Den schwerwiegendsten Einwand gegen ein BGE bringt Fromm allerdings selbst vor. Während die meisten Verfechter des BGE, wie Götz W. Werner, das Anfachen des Konsums als positive Begleiterscheinung sehen, gibt Fromm zu bedenken, dass die Industriegesellschaft den Menschen in einen homo consumens verwandelt hat, mit unstillbarem Hunger nach immer mehr Konsum, der den Level der Bedürfnisse immer mehr anhebt. Ein Grundeinkommen müsste beständig an diesen Level angepasst werden, und dessen Befriedigung könnte schlussendlich keine Wirtschaft mehr leisten.

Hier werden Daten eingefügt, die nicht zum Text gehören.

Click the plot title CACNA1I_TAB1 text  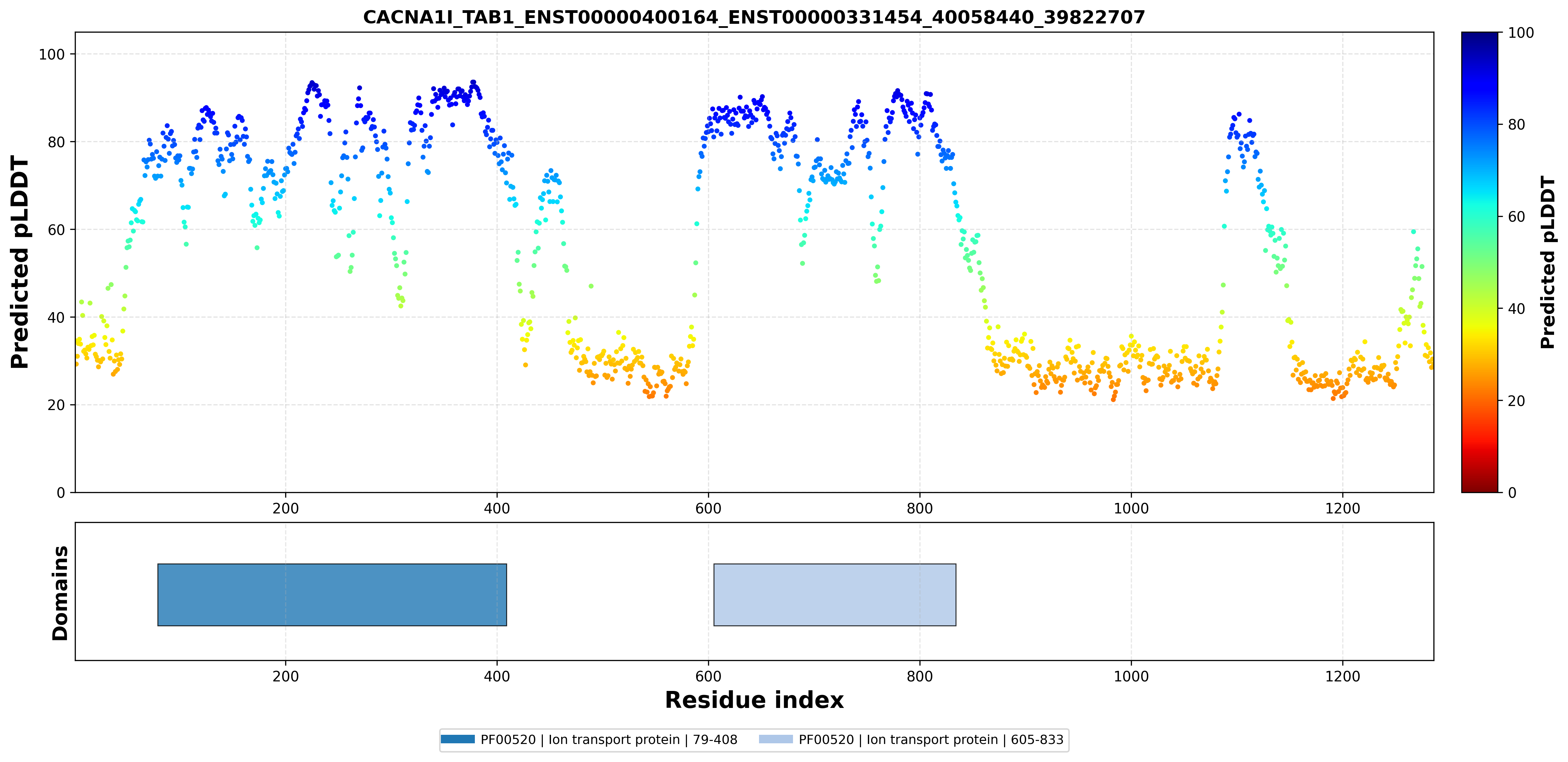754,17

„Aus diesen Gründen glaube ich, dass das garantierte Einkommen nur gewisse (wirtschaftliche und soziale) Probleme lösen würde, dass es aber nicht die erwünschte radikale Wirkung hätte, wenn wir nicht gleichzeitig das Prinzip des maximalen Konsums aufgeben. … All das bedeutete, dass wir Prinzipien eines garantierten Einkommens mit der Orientierung unserer Gesellschaft vom maximalen zum optimalen Konsum kombinieren müssten, und dass es zu einer drastischen Verschiebung von der Produktion für individuelle Bedürfnisse zu einer Produktion für öffentliche Bedürfnisse kommen sollte.“

Dieser Einwand unterstreicht noch einmal, dass ein BGE aktuell keiner finanziellen oder technokratischen Lösung bedarf, sondern dass ihm der lange Prozess einer Wertebestimmung in der Gesellschaft vorausgehen muss. Ohne die Verständigung der Gesellschaft auf eine nicht konsumorientierte Entwicklung wird ein Experiment Grundeinkommen wohl unweigerlich ins Fiasko führen.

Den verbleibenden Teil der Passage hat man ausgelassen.